Leiden Socio-legal Series Lecture
Rules without Rights: Land, Labor, and Private Authority in the Global Economy
- Date
- Wednesday 28 November 2018
- Time
- Location
-
Old Observatory
Sterrenwachtlaan 11
2311 GW Leiden - Room
- B 006
Activists have exposed startling forms of labor exploitation and environmental degradation in global industries, leading many large retailers and brands to adopt standards for fairness and sustainability in their supply chains. For many scholars and practitioners, this kind of private regulation and global standard-setting can provide an alternative to regulation by territorially-bound, gridlocked, or incapacitated nation states, potentially improving environments and working conditions around the world and protecting the rights of exploited workers, impoverished farmers, and marginalized communities. But can private, voluntary rules actually create meaningful forms of regulation? Are forests and factories around the world actually being made into sustainable ecosystems and decent workplaces? Can global norms remake local orders?

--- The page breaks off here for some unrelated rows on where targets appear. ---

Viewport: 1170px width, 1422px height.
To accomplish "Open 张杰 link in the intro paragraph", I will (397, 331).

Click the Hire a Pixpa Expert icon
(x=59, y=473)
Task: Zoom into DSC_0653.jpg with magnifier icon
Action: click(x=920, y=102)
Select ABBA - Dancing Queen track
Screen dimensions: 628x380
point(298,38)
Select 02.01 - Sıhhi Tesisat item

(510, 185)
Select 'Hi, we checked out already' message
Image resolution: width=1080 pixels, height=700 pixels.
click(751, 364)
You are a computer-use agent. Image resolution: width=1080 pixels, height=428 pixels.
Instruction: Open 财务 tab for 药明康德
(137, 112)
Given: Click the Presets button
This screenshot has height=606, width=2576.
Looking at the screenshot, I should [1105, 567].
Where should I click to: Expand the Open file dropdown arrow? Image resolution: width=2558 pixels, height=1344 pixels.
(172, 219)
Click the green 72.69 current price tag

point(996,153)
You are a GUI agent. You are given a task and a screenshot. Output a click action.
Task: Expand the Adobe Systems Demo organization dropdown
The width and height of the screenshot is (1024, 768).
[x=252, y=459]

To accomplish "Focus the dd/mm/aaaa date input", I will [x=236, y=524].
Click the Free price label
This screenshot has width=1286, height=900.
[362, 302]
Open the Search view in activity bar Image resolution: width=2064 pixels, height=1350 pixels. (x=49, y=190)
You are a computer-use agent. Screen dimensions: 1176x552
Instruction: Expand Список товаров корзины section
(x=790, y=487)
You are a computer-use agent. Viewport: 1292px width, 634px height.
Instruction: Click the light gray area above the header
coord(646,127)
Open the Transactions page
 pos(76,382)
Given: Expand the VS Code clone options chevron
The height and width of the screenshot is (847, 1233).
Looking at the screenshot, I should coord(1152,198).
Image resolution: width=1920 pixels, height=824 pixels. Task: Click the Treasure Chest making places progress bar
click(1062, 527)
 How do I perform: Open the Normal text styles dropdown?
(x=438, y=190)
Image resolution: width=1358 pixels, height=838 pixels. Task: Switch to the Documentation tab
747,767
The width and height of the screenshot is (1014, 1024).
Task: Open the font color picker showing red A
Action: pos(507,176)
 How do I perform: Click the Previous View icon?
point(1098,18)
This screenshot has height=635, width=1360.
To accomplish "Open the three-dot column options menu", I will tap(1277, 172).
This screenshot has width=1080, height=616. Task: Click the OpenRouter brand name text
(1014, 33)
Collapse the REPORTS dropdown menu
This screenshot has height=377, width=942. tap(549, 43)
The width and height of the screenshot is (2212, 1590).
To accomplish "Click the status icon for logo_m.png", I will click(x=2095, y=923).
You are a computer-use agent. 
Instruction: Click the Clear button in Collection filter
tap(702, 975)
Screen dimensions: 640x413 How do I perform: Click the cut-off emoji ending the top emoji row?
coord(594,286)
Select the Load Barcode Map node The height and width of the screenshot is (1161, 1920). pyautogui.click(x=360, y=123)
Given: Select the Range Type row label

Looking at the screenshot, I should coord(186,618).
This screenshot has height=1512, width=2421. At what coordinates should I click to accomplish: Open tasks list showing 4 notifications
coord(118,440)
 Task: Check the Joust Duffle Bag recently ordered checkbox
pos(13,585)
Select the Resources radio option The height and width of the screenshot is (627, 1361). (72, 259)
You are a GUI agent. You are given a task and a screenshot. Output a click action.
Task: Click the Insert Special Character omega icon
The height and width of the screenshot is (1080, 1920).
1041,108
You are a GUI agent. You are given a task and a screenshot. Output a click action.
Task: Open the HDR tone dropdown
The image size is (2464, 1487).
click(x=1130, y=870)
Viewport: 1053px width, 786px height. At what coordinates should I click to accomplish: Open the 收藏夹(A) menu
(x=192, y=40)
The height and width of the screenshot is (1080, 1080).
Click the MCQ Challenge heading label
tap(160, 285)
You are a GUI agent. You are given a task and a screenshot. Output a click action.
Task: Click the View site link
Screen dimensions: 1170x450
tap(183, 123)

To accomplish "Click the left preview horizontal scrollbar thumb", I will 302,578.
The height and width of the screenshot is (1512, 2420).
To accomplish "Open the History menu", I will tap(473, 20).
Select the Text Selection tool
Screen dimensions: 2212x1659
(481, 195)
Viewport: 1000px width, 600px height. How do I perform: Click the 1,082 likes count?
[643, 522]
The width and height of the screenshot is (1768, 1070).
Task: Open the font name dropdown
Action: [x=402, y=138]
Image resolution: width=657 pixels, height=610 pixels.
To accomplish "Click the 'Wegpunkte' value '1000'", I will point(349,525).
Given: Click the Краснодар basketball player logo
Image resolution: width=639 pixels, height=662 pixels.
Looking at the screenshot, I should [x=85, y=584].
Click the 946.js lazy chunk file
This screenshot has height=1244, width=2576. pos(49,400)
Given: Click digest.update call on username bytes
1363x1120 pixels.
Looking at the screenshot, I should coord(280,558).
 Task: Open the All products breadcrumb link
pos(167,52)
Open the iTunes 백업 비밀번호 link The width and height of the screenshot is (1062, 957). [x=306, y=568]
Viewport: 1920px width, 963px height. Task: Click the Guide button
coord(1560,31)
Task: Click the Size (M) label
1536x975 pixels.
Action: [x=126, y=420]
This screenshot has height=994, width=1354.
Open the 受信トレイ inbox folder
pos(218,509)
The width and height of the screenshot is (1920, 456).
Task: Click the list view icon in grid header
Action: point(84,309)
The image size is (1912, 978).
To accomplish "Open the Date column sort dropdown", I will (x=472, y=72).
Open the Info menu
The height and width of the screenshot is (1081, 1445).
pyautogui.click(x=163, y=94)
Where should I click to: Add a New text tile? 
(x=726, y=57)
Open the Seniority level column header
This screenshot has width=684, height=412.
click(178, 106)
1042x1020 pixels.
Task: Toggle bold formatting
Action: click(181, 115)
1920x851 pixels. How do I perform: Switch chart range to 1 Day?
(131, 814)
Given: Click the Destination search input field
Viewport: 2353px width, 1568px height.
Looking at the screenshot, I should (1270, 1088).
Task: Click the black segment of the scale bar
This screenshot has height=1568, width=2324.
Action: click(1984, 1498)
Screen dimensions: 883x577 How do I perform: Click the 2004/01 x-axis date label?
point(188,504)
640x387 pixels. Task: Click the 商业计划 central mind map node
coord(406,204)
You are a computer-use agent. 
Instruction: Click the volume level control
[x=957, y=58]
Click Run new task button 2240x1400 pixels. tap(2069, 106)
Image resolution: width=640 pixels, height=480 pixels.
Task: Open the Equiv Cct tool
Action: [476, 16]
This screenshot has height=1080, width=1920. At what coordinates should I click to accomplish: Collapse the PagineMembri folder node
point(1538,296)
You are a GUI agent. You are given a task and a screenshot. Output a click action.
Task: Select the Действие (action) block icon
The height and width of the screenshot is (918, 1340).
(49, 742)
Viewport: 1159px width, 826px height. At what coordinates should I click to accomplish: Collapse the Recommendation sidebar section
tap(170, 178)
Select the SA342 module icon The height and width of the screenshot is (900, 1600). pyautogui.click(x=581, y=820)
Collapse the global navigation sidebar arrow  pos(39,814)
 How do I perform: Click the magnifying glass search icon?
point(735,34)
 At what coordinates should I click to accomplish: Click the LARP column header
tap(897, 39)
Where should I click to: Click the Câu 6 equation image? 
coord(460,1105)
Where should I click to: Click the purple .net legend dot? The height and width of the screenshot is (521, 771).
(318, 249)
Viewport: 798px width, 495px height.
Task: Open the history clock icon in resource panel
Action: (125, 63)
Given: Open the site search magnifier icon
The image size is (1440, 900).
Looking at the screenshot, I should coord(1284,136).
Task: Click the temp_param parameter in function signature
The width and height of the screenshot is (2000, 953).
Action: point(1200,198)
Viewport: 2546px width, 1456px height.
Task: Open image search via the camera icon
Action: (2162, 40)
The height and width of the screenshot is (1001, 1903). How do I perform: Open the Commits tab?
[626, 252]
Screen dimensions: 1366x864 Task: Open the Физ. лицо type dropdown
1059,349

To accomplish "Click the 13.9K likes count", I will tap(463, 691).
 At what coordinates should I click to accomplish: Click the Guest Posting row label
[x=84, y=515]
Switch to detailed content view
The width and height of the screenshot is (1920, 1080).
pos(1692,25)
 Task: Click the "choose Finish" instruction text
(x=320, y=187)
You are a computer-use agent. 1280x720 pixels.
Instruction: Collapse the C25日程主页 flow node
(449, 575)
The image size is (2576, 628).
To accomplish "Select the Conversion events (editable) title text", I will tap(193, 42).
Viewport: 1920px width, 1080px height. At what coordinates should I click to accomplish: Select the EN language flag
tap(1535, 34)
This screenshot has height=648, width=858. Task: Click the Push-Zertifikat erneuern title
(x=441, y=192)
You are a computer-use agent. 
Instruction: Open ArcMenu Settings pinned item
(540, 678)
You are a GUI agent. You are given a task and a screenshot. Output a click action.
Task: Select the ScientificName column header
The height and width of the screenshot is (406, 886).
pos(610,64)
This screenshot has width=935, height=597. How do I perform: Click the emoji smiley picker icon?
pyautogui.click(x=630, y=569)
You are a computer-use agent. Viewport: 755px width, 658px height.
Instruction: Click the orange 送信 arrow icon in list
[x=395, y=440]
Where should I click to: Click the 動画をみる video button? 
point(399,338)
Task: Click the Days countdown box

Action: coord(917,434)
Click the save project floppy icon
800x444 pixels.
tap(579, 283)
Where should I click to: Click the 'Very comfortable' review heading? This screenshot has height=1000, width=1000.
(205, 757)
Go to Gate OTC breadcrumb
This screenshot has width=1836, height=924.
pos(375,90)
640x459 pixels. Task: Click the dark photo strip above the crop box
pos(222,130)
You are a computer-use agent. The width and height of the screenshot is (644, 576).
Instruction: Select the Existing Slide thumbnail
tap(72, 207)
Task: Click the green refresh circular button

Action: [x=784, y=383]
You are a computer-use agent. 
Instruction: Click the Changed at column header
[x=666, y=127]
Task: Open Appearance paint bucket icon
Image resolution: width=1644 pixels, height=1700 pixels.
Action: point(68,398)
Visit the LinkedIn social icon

To shed new light on these questions, Tim Bartley has developed a comparative account of land and labor in democratic and authoritarian settings. Specifically, his research has examined sustainable forestry and fair labor standards as implemented in Indonesia and China. In this presentation, he will show (1) why private regulation so often fails when applied to land and labor, (2) how domestic governance constrains and reconfigures transnational rules, and (3) how land and labor are different as objects of global regulation, despite their baseline similarity as “fictitious commodities.”

About
Tim Bartley is Professor of Sociology at Washington University in St. Louis. His research examines transnational governance, regulation, organizations, social movements, often with a focus on labor, environment, or a comparison of the two. His recent book, Rules without Rights: Land, Labor, and Private Authority in the Global Economy (Oxford University Press, 2018), compares sustainability and labor standards in Indonesia and China. Other recent work includes an article on “Transnational Corporations and Global Governance” in the Annual Review of Sociology and a new project on “big data” and predictive analytics in the private sector in the U.S. He received his PhD from the University of Arizona and held faculty positions at Indiana University and Ohio State University before moving to Washington University in St. Louis in 2017. He is a former co-editor of Regulation & Governance and the editor of a forthcoming volume of Research in Political Sociology on “The Politics of Land.”